**** RECORD EXCERPTS ****

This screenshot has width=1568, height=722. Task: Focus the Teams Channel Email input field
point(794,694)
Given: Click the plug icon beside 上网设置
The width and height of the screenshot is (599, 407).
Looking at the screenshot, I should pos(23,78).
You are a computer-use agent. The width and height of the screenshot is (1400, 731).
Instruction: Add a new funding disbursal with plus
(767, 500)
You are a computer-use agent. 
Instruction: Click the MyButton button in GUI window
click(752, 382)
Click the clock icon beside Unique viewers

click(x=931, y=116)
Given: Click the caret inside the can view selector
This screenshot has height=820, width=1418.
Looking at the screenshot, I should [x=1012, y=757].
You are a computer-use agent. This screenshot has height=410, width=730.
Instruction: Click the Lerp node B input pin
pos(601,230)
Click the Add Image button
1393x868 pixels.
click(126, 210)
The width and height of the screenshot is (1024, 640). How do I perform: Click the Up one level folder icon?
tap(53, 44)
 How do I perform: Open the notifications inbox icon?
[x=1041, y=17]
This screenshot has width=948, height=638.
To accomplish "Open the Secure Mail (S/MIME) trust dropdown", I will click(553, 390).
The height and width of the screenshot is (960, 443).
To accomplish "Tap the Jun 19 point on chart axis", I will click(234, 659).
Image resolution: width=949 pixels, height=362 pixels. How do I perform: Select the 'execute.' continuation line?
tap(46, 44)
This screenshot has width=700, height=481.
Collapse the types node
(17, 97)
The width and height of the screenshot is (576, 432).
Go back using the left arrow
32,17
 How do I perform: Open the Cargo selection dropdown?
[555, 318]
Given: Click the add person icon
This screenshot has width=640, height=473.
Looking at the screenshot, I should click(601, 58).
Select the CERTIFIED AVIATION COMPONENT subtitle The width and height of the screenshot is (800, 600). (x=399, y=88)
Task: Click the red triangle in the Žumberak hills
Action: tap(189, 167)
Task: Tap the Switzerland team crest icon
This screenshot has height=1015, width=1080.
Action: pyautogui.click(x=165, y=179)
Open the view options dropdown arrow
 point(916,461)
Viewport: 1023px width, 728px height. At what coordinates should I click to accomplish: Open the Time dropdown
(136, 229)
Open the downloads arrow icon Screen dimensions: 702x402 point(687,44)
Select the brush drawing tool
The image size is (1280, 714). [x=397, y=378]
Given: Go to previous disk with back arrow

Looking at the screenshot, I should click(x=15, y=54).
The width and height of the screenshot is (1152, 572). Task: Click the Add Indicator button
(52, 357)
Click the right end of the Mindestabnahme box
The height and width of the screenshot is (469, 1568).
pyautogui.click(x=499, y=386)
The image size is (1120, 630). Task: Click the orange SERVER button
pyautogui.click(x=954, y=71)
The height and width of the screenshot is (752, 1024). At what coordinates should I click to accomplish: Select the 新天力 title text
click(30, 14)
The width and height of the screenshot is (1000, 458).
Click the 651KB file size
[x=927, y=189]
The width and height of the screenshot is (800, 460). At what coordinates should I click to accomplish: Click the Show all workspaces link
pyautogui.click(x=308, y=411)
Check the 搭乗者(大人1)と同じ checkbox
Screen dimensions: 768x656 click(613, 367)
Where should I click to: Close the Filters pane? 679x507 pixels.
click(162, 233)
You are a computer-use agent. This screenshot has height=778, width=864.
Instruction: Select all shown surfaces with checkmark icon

****

■ WHAT YOU NEED TO DO ■
Tally the lines of the records that contain the word "will", then give only the tally.

■ RESPONSE ■
2